Fosse mera questão de divergência de opinião, não haveria vergonha. Haveria, claro, alguma tensão, alguma discórdia. Mas não se trata disso. Trata-se de uma grotesca distopia, que dá medo mas dá muito mais vergonha.
Vergonha absoluta do que está sendo feito com o
meu país. Um país que tinha potencial. Potencial cuja efetivação seria sempre -sabíamos todos- obtida a fórceps. Foi-se o potencial, e só restou a vergonha.
Vergonha ao testemunhar ondas de saliva que emanam de bocas que professam e adoram o ódio mais pueril, bisonho e irracional que já presenciei. Um país sendo jogado na lama, da qual dificilmente conseguirá sair, por milhares ou milhões de pessoas que, parece, só conhecem a linguagem do ódio. Pessoas que perderam toda a vergonha e demonstram diuturnamente o desejo de ignorar. Mais do que desejo, parece que ignorar, veja que vergonha, agora é qualidade.
A vergonha é tamanha que pouco ânimo tenho para participar, como eu fazia antes, de qualquer debate. Tanta vergonha que não me animo, igualmente, sequer a conversar com tantos e tantos detentores e professores desse ódio vergonhoso com os quais sou obrigado (obrigado!) a conviver no dia-a-dia.
Parece não haver limites para o crescimento dessa vergonha. Resta-me, até quando a Natureza assim determinar, continuar me envergonhando das coisas do Brasil, das pessoas do Brasil.

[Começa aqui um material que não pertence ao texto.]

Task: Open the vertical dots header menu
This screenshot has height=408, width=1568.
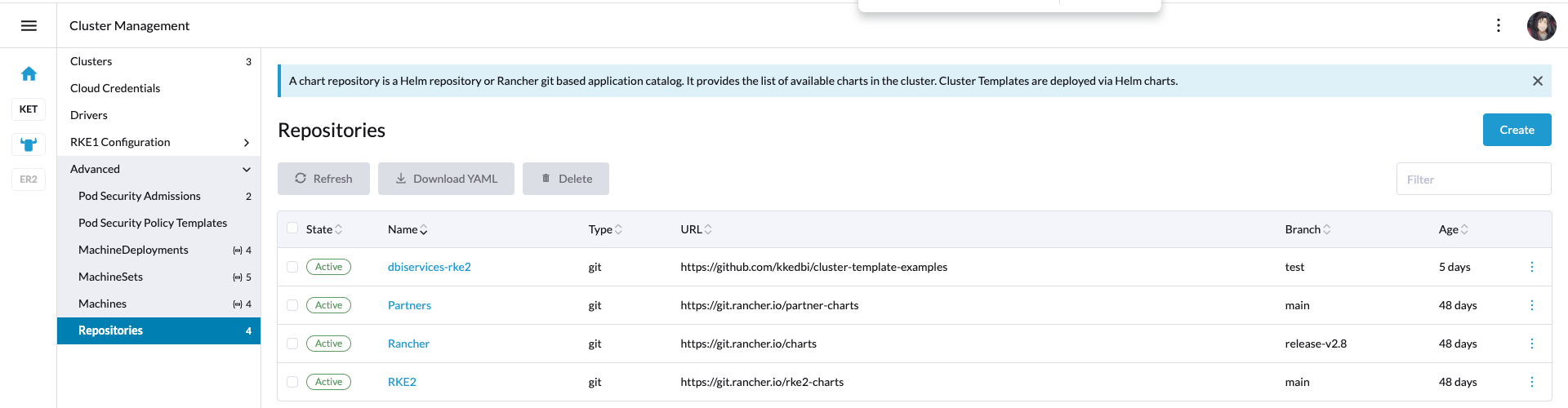Action: 1498,25
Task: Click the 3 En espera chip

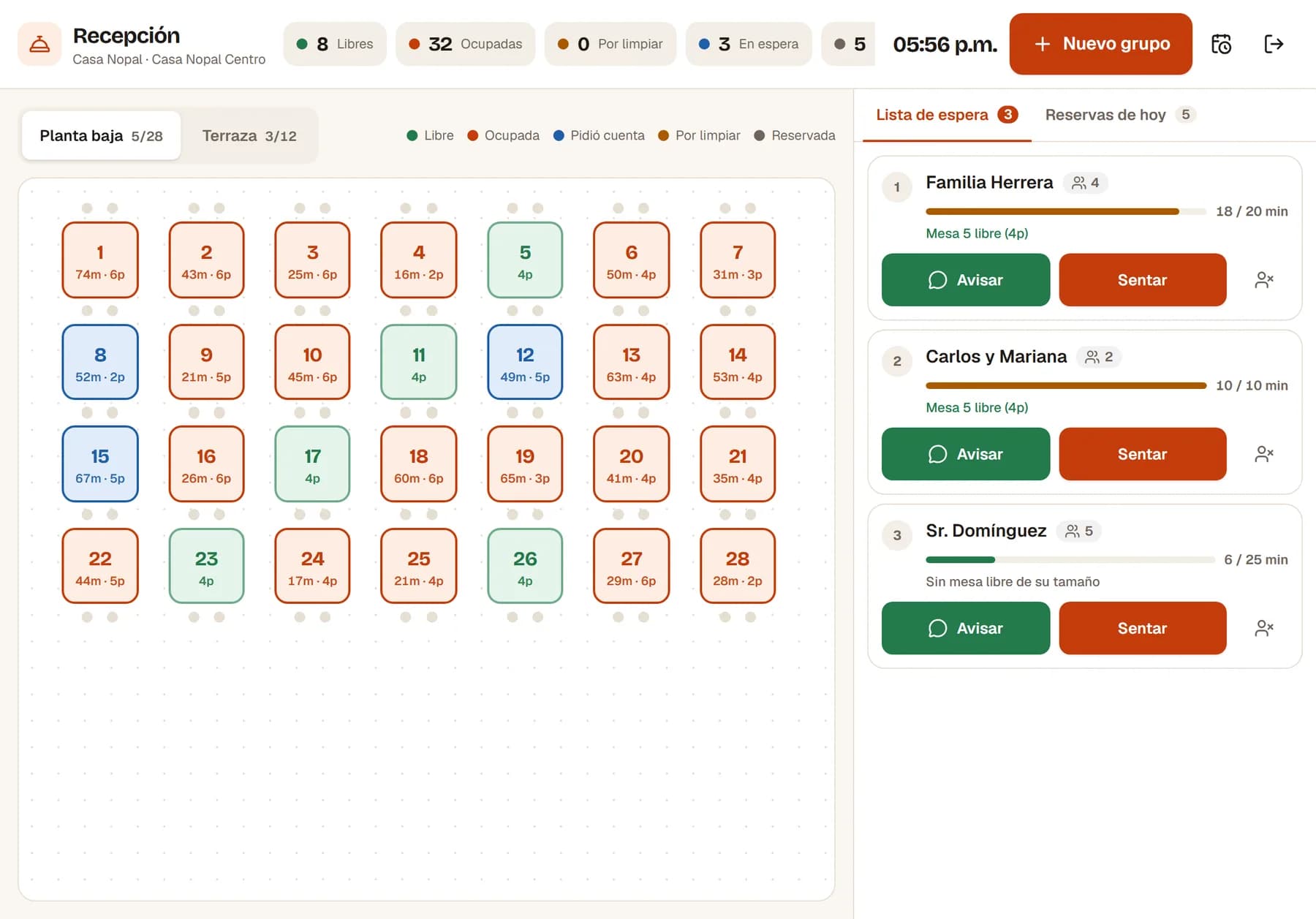Action: [749, 44]
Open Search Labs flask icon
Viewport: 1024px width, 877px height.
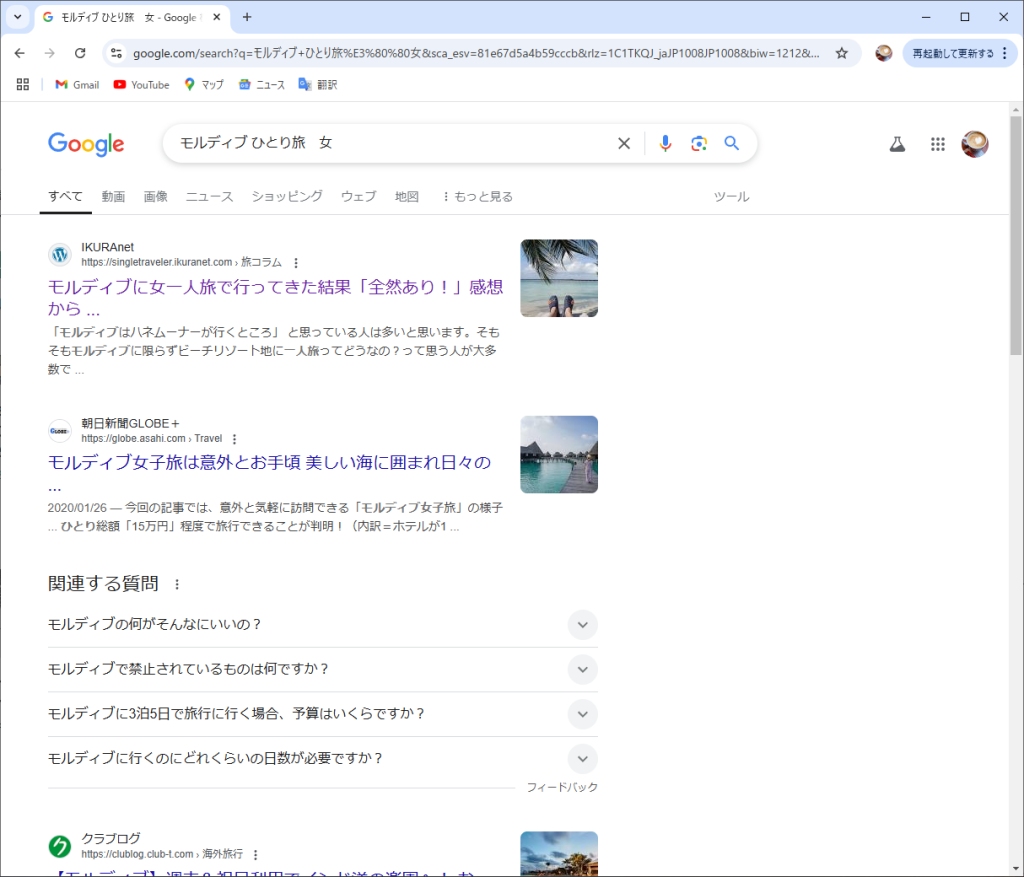(897, 144)
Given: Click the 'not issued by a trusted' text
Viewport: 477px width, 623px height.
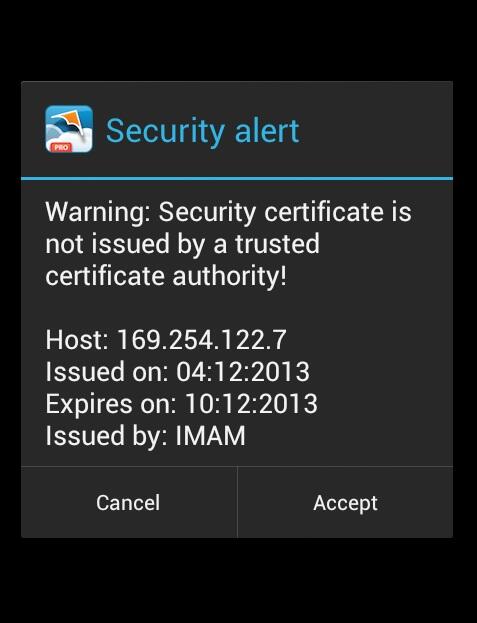Looking at the screenshot, I should (182, 244).

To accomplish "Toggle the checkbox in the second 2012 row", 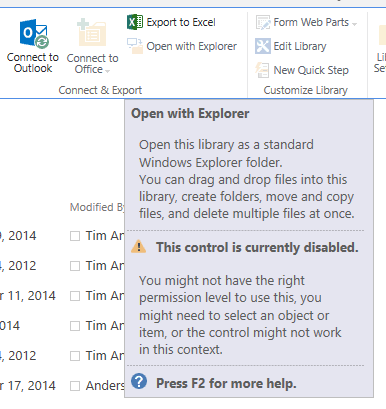I will pos(75,356).
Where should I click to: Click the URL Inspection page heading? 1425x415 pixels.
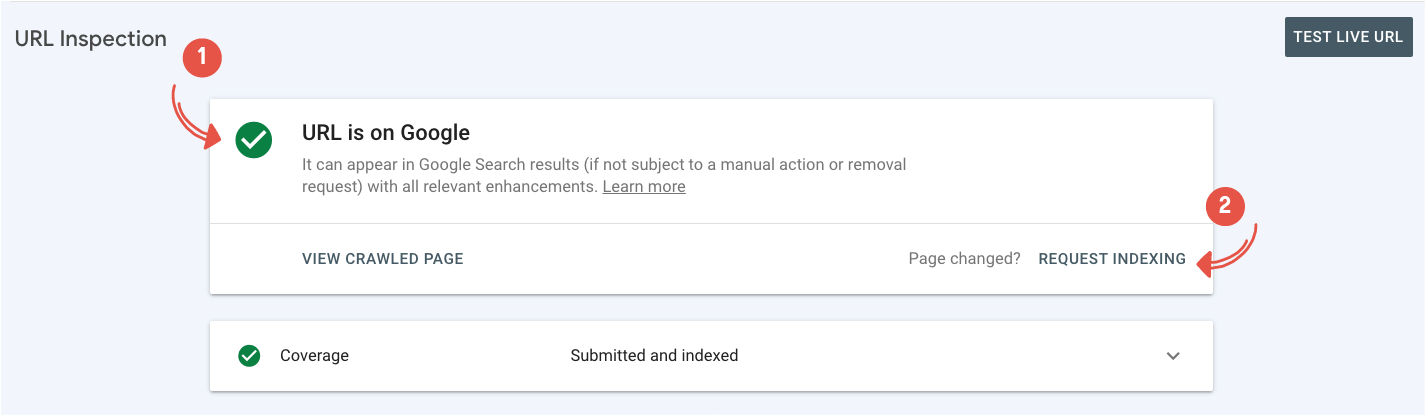(91, 39)
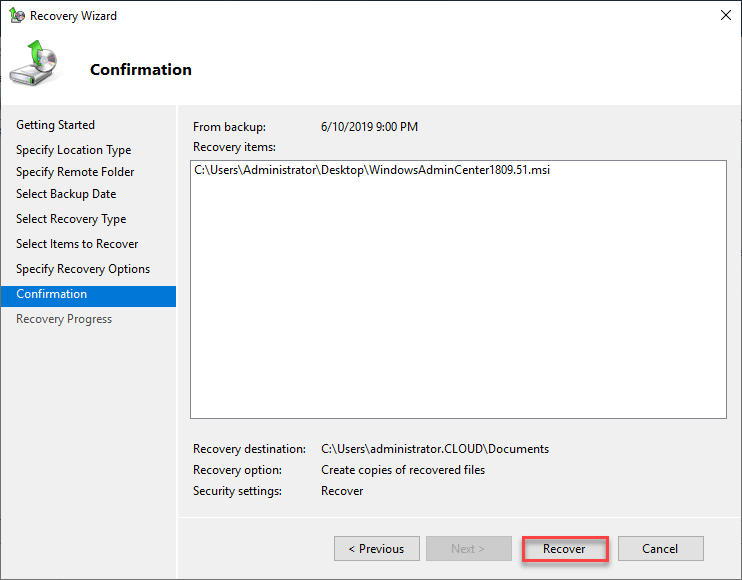This screenshot has height=580, width=742.
Task: Click the From backup date value
Action: click(x=369, y=127)
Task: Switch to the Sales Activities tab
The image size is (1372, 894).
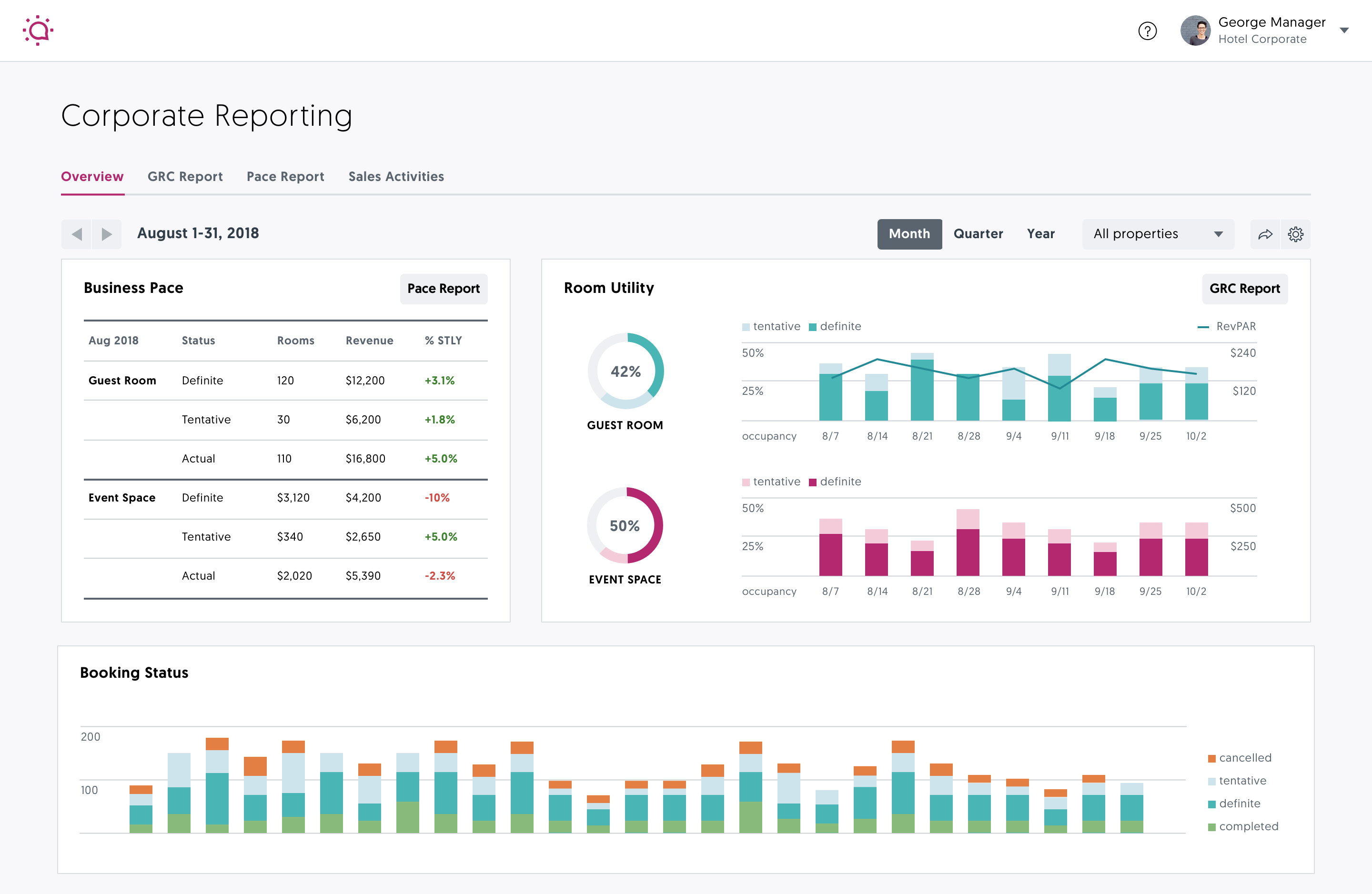Action: (x=396, y=176)
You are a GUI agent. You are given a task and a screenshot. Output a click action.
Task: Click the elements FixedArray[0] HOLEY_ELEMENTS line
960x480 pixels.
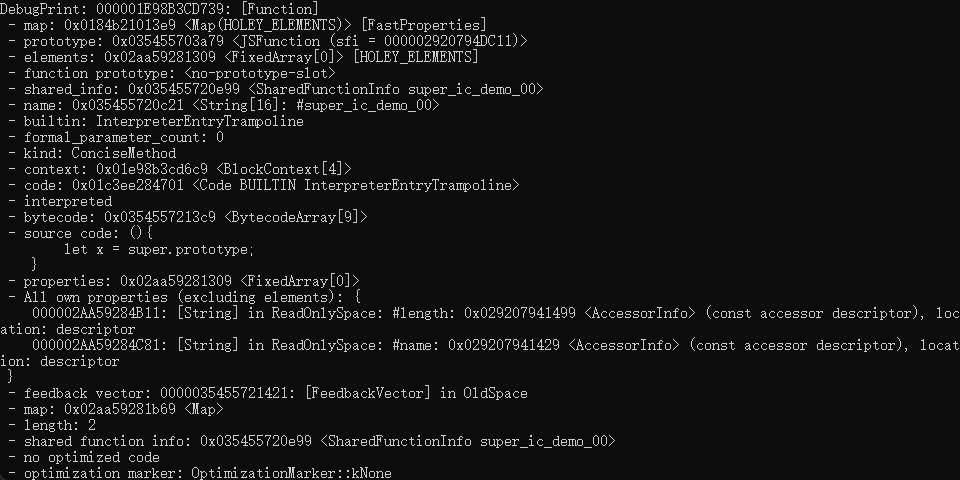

Um dia, daqui a alguns anos, meu(s) filho(s), que, até o limite das minhas forças será(ão) educado(s) muito além das certezas das vergonhosas instituições oficiais e não-oficiais, vai(ão) me perguntar por que o Brasil chegou a esse ponto, e por que não fizemos nada.
A única coisa que vou poder responder a ele(s) é: nós tentamos... Mas ao menos tivemos, sempre, muita vergonha.